● **DATA SUPPLIED**:
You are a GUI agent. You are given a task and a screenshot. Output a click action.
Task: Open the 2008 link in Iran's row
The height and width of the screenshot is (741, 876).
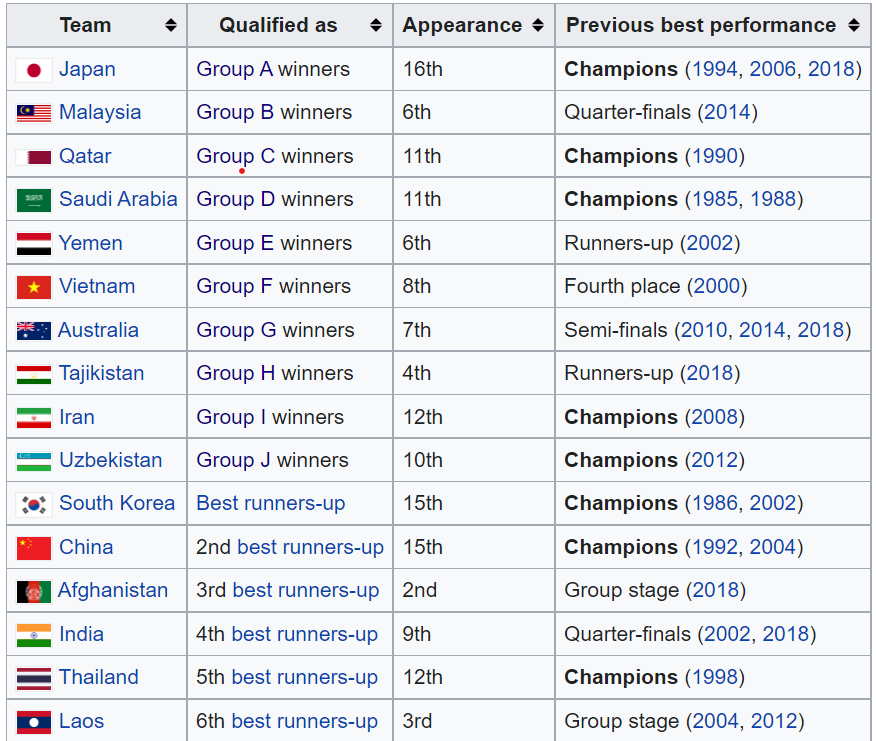pos(716,417)
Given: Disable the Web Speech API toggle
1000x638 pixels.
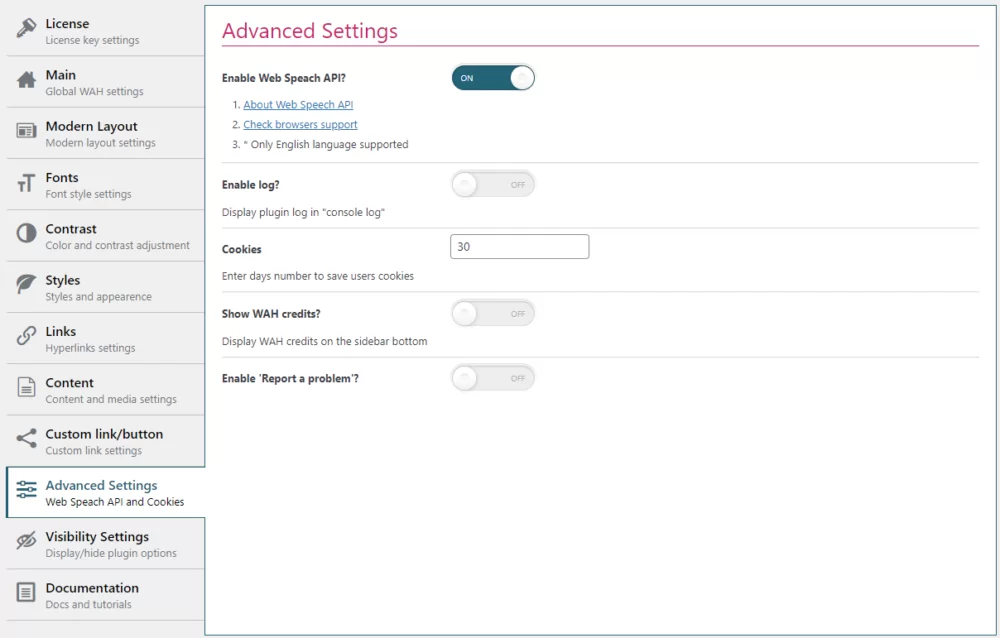Looking at the screenshot, I should click(x=492, y=77).
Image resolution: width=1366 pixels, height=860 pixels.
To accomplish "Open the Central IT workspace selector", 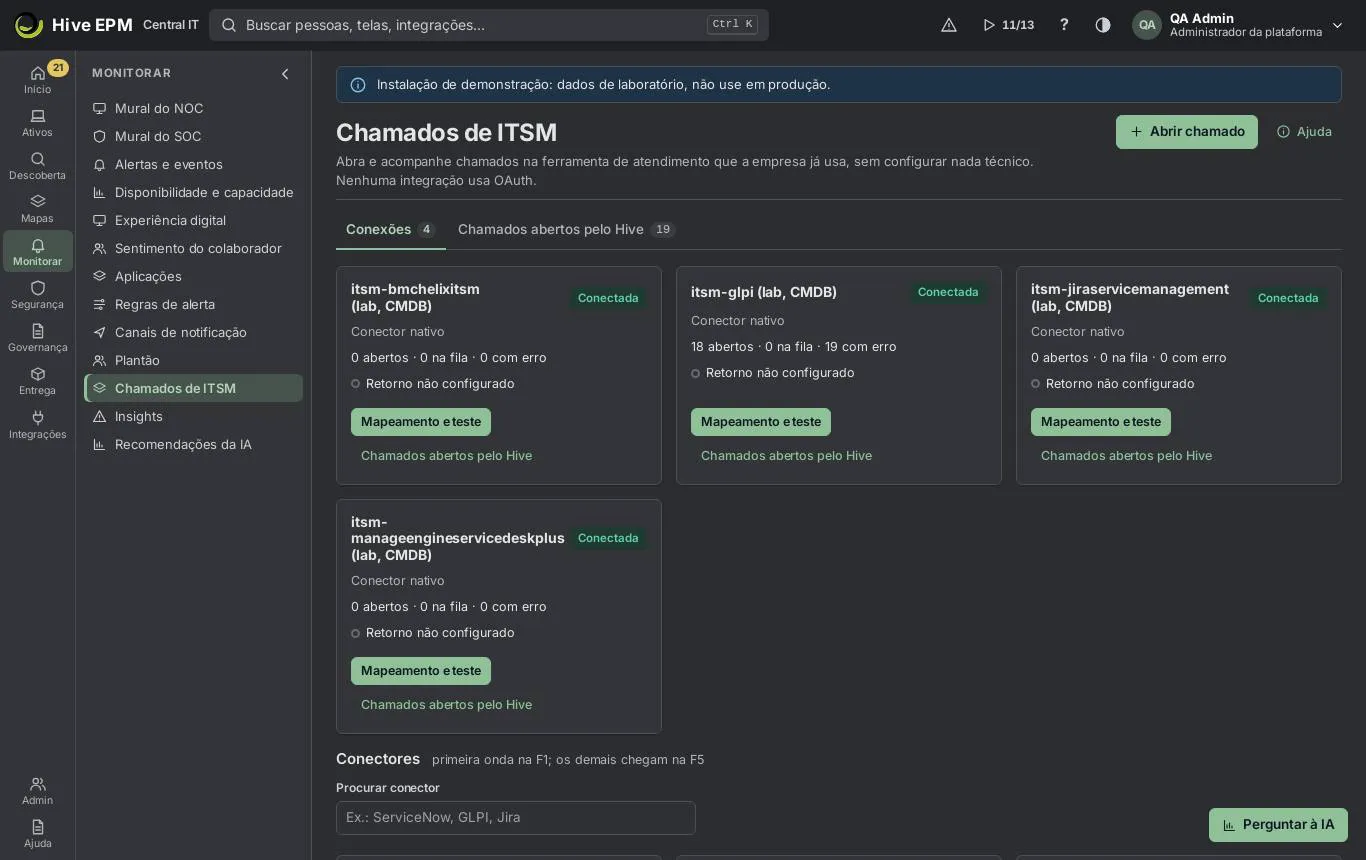I will tap(171, 25).
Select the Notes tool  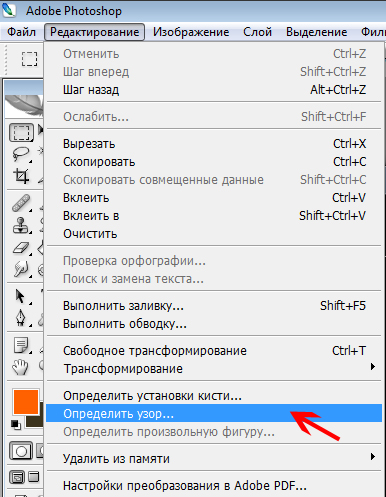(x=22, y=345)
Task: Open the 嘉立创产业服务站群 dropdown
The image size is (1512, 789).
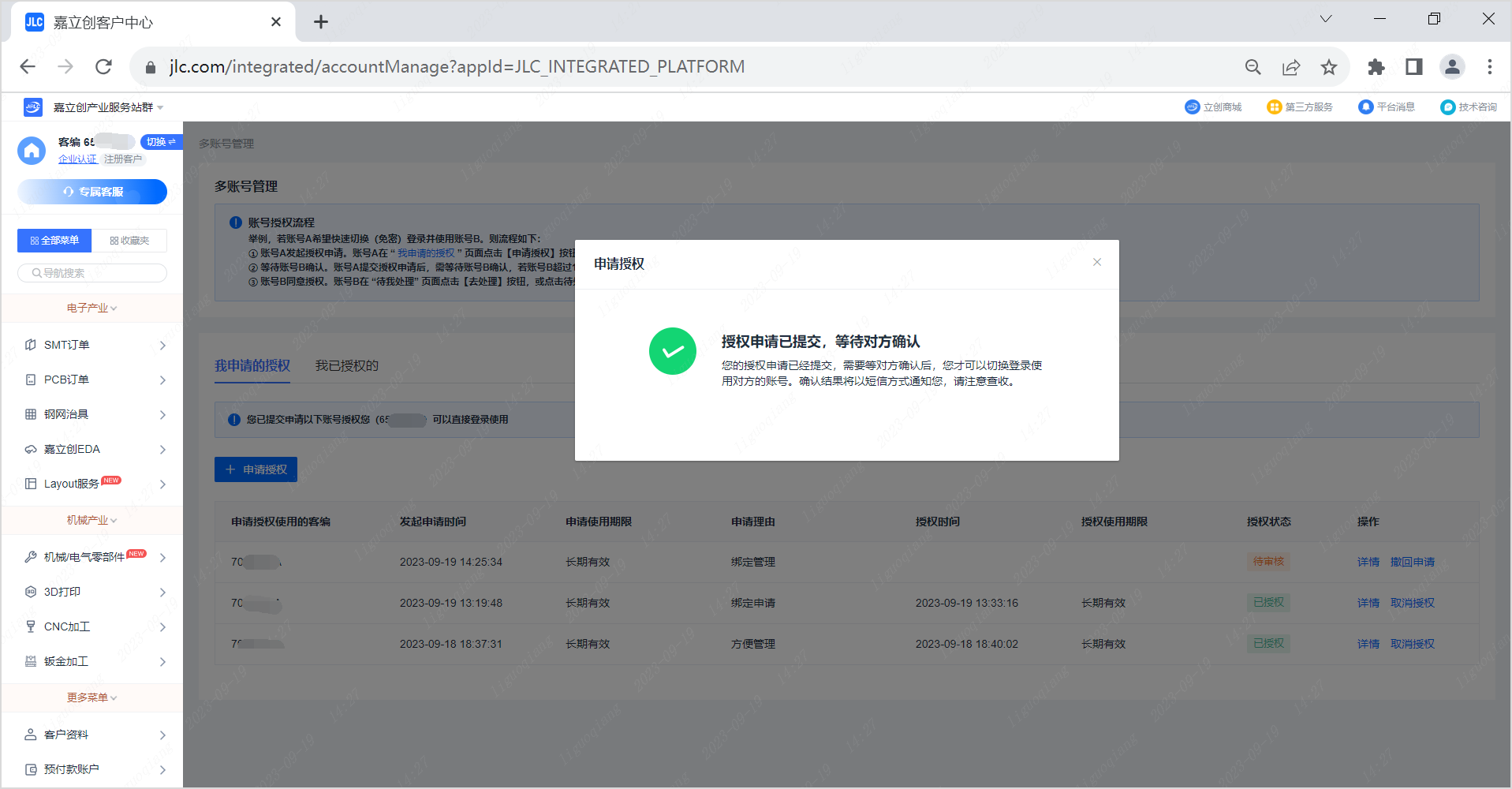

● **TASK DETAILS**:
From the very first line of the listing above through the line that holds "Image resolution: width=1366", write out each line exactly as it stands, leaving pictures out.

● **COMPLETED TASK**:
You are a GUI agent. You are given a task and a screenshot. Output a click action.
Task: Open the 2008 link in Iran's row
The height and width of the screenshot is (741, 876).
pos(716,417)
Given: Disable the Web Speech API toggle
1000x638 pixels.
Looking at the screenshot, I should click(x=492, y=77).
Image resolution: width=1366 pixels, height=860 pixels.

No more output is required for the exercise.